Three different strategies have previously been adopted to integrate the stiffened skin panels and the frames. In one of the strategies, the frame is fastened directly to the stiffened skin panel, using rivets or adhesive. In another strategy, an additional member termed shear tie (or shear clip, or shear cleat) is used, with separate fasteners for the frame and for the stiffened skin panel. An adhesive can be used instead of rivets. The shear ties can be installed to the stiffened skin panel during the same stage wherein the stringers are installed, or in an intermediate stage before the frames are installed. In accordance with a third strategy, the frames are attached to the stiffeners of the stiffened skin panel, without either a direct or indirect attachment to the skin of the stiffened panel.
Whichever the strategy may be adopted, it is important to ensure that the installation of the frames and stringers must be accomplished without structural interference. In this regard, since the stringers are subjected to high axial loads, they therefore must be continuous along the longitudinal extent of the aircraft fuselage. On the other hand, the frames are subjected to high bending loads and therefore must be designed for good depth, to provide a high moment of inertia. Because the frames are designed for deep cross-section, they can accommodate apertures (colloquially terms “mouse holes”) to allow for passage of the stringers therethrough.

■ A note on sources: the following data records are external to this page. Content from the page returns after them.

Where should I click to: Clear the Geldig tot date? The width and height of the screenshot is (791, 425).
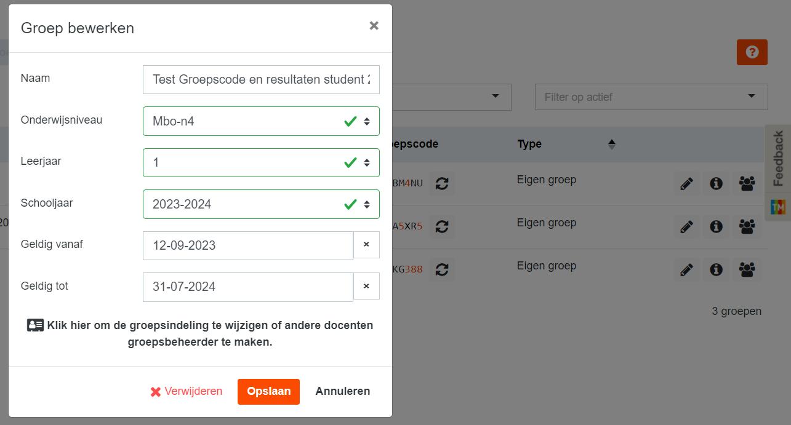pos(366,286)
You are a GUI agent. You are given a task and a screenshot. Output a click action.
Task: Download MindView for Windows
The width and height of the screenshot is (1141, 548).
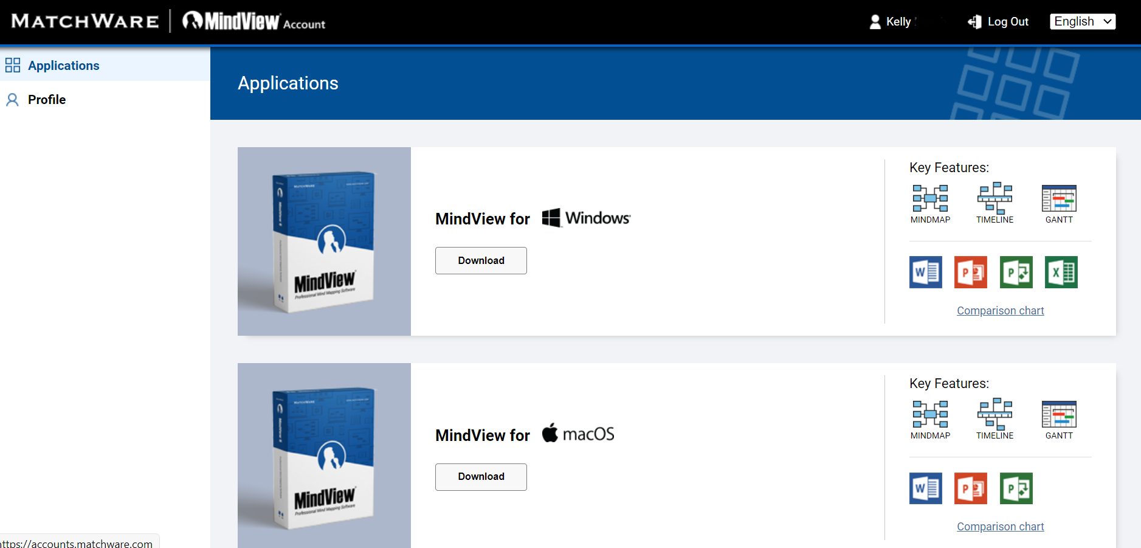coord(481,260)
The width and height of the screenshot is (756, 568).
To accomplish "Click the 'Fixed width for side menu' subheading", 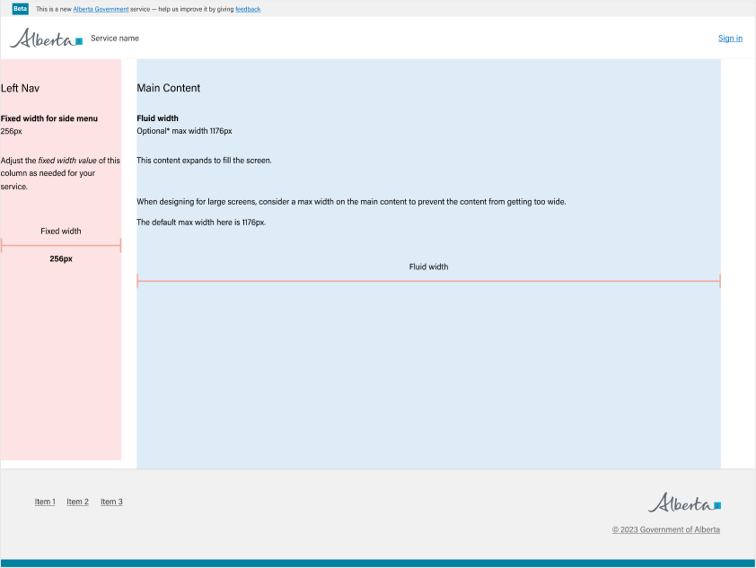I will click(49, 118).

The aircraft fuselage can be constructed using materials of two distinct groups, namely metallic materials (most commonly aluminum) and composite materials (most commonly laminates of carbon-fiber reinforced epoxy). In previous aircraft designs, only materials pertaining to the same group (either metallic or composite) have been used to manufacture the entire aircraft fuselage structure including skins, stringers and frames. Several viable design reasons for not constructing an aircraft fuselage from metallic and non-metallic materials include: (a) dissimilar materials are prone to corrosion; (b) the joint of a metallic member to a composite member is more complex to accomplish; (c) high interface loads can be generated by temperature changes, within the operational envelop; (d) the technologies involved in the production of metallic parts are very different than those required to fabricate a composite structure.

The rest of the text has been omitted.